Saved data entries:
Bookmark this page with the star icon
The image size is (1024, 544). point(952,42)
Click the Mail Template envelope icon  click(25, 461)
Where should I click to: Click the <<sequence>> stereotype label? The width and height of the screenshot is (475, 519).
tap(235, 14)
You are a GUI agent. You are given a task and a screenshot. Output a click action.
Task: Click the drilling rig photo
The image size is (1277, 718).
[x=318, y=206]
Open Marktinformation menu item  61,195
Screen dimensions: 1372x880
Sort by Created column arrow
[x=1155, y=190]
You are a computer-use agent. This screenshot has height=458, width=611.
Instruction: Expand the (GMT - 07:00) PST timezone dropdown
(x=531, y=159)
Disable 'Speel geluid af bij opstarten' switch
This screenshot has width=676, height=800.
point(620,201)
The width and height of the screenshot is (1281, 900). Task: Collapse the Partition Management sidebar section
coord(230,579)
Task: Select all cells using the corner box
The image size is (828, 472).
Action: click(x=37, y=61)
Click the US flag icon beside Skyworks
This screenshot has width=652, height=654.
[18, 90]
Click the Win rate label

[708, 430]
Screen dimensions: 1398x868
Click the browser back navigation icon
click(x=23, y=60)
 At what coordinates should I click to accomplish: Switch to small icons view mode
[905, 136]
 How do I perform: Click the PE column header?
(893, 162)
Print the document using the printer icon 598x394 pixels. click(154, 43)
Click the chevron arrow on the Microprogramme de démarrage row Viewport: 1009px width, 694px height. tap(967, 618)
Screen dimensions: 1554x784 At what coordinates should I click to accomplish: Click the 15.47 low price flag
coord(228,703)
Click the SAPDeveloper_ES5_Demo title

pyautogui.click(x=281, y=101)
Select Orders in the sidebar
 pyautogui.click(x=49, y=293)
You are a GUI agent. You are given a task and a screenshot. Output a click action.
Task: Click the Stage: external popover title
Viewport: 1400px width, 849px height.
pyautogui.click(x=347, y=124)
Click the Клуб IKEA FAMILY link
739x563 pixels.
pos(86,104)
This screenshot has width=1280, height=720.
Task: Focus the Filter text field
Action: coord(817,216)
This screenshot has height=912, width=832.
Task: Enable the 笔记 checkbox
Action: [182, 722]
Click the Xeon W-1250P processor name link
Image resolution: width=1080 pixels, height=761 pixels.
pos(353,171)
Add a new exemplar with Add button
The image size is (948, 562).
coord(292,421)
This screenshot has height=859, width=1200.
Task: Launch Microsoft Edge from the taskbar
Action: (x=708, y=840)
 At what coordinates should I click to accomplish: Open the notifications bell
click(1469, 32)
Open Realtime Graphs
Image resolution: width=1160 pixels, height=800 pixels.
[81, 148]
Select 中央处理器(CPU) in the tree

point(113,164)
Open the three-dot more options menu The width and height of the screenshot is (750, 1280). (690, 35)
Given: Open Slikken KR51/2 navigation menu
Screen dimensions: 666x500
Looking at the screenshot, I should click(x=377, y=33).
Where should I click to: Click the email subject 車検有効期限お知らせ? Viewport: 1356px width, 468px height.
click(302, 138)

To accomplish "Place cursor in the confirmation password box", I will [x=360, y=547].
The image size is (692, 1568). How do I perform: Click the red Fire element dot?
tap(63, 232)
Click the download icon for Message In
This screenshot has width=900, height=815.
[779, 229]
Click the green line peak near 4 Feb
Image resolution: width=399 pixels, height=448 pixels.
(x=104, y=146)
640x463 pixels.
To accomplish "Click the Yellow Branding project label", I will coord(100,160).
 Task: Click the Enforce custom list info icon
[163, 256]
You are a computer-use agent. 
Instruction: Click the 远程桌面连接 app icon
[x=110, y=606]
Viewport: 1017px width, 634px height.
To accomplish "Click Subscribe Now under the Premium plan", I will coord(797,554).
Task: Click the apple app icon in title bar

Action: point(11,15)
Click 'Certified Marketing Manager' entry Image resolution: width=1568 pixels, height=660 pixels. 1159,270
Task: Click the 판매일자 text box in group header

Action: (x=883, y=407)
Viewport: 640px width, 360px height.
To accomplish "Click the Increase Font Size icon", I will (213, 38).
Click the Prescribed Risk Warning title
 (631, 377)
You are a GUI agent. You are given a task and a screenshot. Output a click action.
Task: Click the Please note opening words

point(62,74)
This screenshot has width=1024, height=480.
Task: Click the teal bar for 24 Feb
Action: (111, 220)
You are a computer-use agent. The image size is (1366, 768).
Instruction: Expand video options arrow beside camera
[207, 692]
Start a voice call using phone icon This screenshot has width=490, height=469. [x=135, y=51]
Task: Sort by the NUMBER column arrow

Task brief: From the line that contains "Start a voice" to the last line of the data, write out each line exactly and add nothing.

Solution to the problem:
Start a voice call using phone icon This screenshot has width=490, height=469. [x=135, y=51]
Task: Sort by the NUMBER column arrow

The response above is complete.